Bugün Türkiye’nin yaşadığı problemlerin başında, ABD ve Batı’nın “Kemalist Türkiye’ye biçtiği konumun devam etmemesi” gelmektedir. Arzu edilen; “İslam coğrafyasından uzak durması, bin küsur yıllık tarihine, kültürüne, medeniyetine ve coğrafyasına sırtını dönmesi, gelişmelerle ilgilenmemesi; uygar ve çağdaş batı dünyası değerleri(!) içinde yer almasıdır.” Tabi ki Türkiye’nin bu durumu siyasi, kültürel ve jeopolitik bir tercih değildir.
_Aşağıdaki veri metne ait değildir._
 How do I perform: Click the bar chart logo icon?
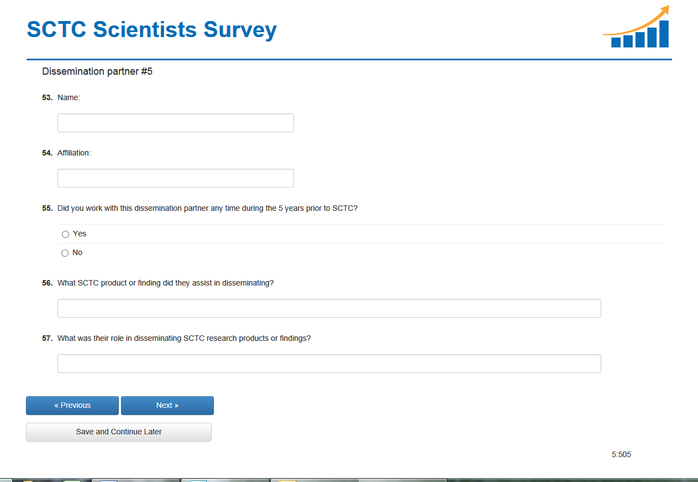click(x=637, y=28)
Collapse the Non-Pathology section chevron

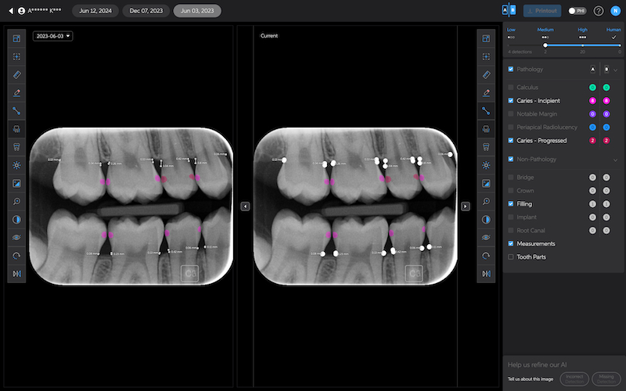[615, 160]
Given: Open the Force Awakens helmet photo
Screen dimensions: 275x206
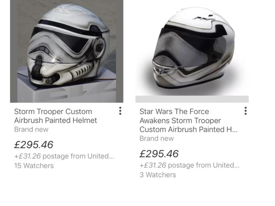Looking at the screenshot, I should coord(192,49).
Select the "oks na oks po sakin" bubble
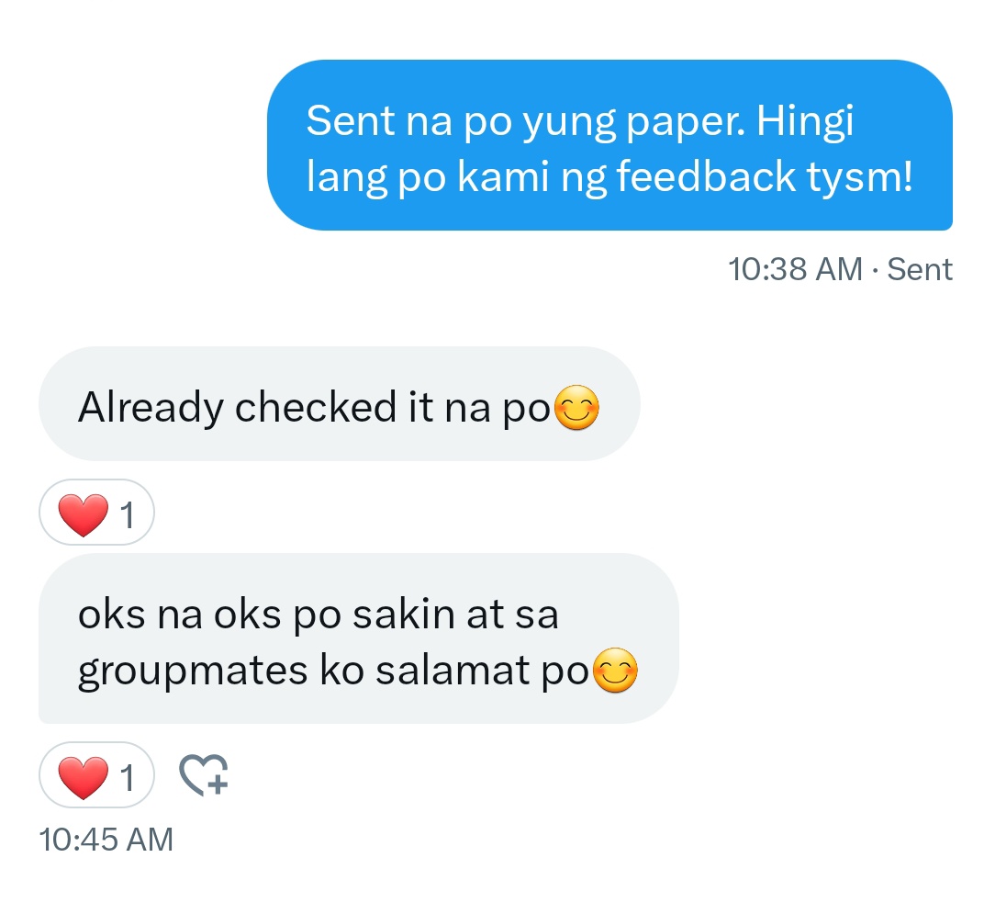Screen dimensions: 984x914 (x=359, y=638)

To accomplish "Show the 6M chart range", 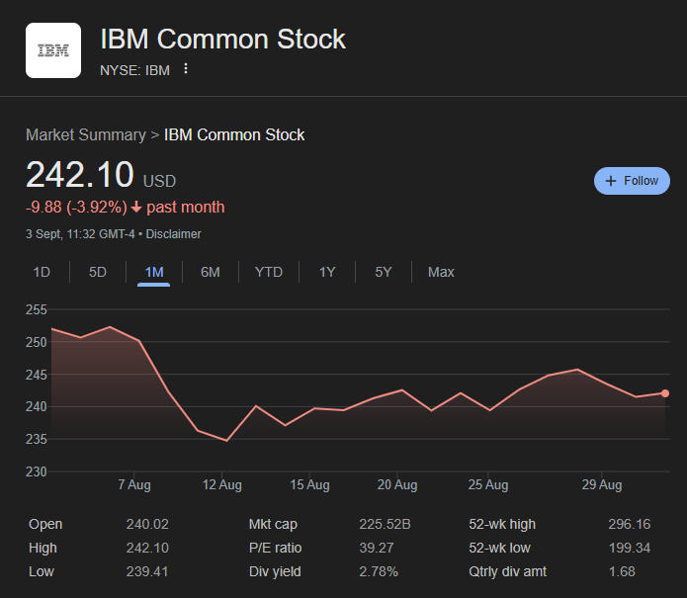I will tap(211, 272).
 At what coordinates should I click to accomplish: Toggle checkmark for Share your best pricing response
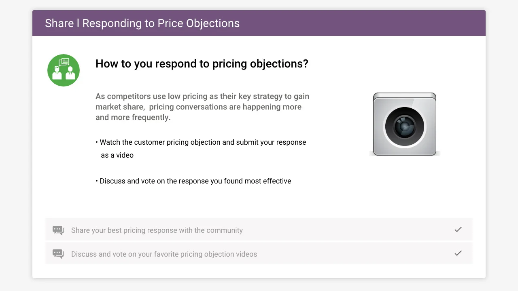458,230
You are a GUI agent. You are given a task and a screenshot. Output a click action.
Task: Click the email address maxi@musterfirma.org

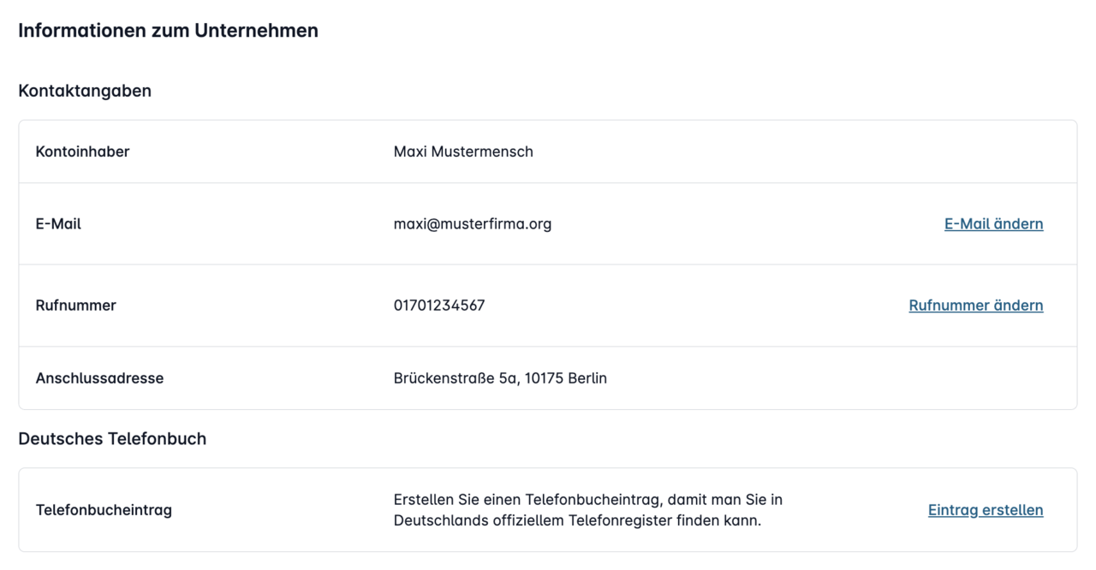pyautogui.click(x=472, y=224)
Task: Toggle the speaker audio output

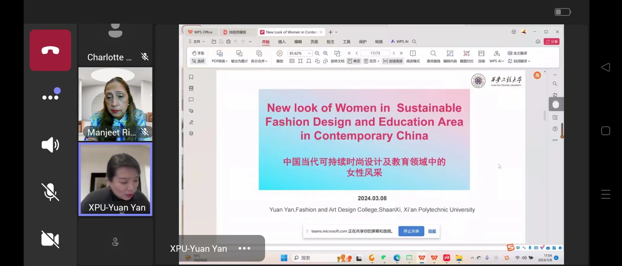Action: 50,145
AB üyeliği ise gerçekleşmesi hiçbir şekilde mümkün olmayacak nihai bir hedefti. 54 yıl değil 94 yıl geçse de bu kulübün onurlu(!) bir üyesi olamazsınız.

1. Dünya Savaşı sonrası sınırları cetvelle çizilmiş Ortadoğu ve İslam coğrafyasındaki ülkelere “milli çıkarlar ve jeopolitik koşulları önceleyen kalıcı ve sürdürülebilir işbirliğine”, Batı tarafından izin verilmemiştir.  İttihat ve Terakki ile başlayan güçlü batıcılık ve Avrupa’nın parçası olma, İslami olan bütün değerlere ve müesseselere karşı savaş açılması anlayışı, bugün de “Bizim İdlip, Cerablus, Afrin ve Menbiç’te ne işimiz var?” karşımıza söylemiyle çıkmaktadır. Ancak bu kişilerden, Suriye’de “ABD ve Batı’nın ne işi var?” diye bir ses duyamazsınız. Yine bu kolonyalist elit zümre, Türkiye’nin çıkarlarına uygun, ABD ve Batı’nın menfaatlerine ters bir durum söz konusu olduğunda; “Türkiye Batı İttifakına sırtını çeviriyor, eksen kayması yaşanacak” teraneleriyle “emperyalizmin aracısı” olmaktadırlar.

 

 

      Dışta ve içte yaşanan bu olumsuz gelişmelere rağmen Türkiye çok yönlü bir politika izlemektedir. Afrika’dan Asya’ya, Avrupa’dan ABD’ye, Avusturalya’dan Orta Amerika’ya kadar sosyal, politik, ekonomik, kültürel ve siyasi ilişkiler ağı geliştirmekte. Rusya’dan S-400 füzelerini alırken,  Fransa- İtalya ortak girişiminden “Uzun Menzilli Hava Savunma Sistemi”  sözleşmesini imzaladı. Dünyada küresel gelişmelerin trendi tek kutuplu bir sistemin içinde yer almak yerine gelişmiş ve gelişmekte olan bütün ülkelerle işbirliği yapmaktır. Türkiye, 90 yıllık tarihinde ilk defa savunma sanayinin %65’ni kendi milli imkân ve kabiliyetleri ile geliştirmiştir. Geri kalmış ya da geri bıraktırılmış ülkeler diyorlar ki: “Gelişen küresel ekonomik paydan neden hisse alamıyoruz?” Bunun sebebi şudur; kapitalist sömürü sistemi buna müsaade etmiyor. Çünkü ürettiğini tüketmek zorunda. Bunun için de düşman ve savaş lazımdır. Başta Ortadoğu merkezli olmak üzere; savaşlar, ırkçılık, yabancı düşmanlığı, sosyal ve ekonomik eşitsizliklerin sınırı kırmızı çizgiye dayandı. Soğuk savaş döneminden bu yana hiç olmadığı kadar artan nükleer savaş kaygısı alarm vermekte.  İnsanlar sömürüden kaynaklanan “Küresel Sistemi” sorgulamaktadır.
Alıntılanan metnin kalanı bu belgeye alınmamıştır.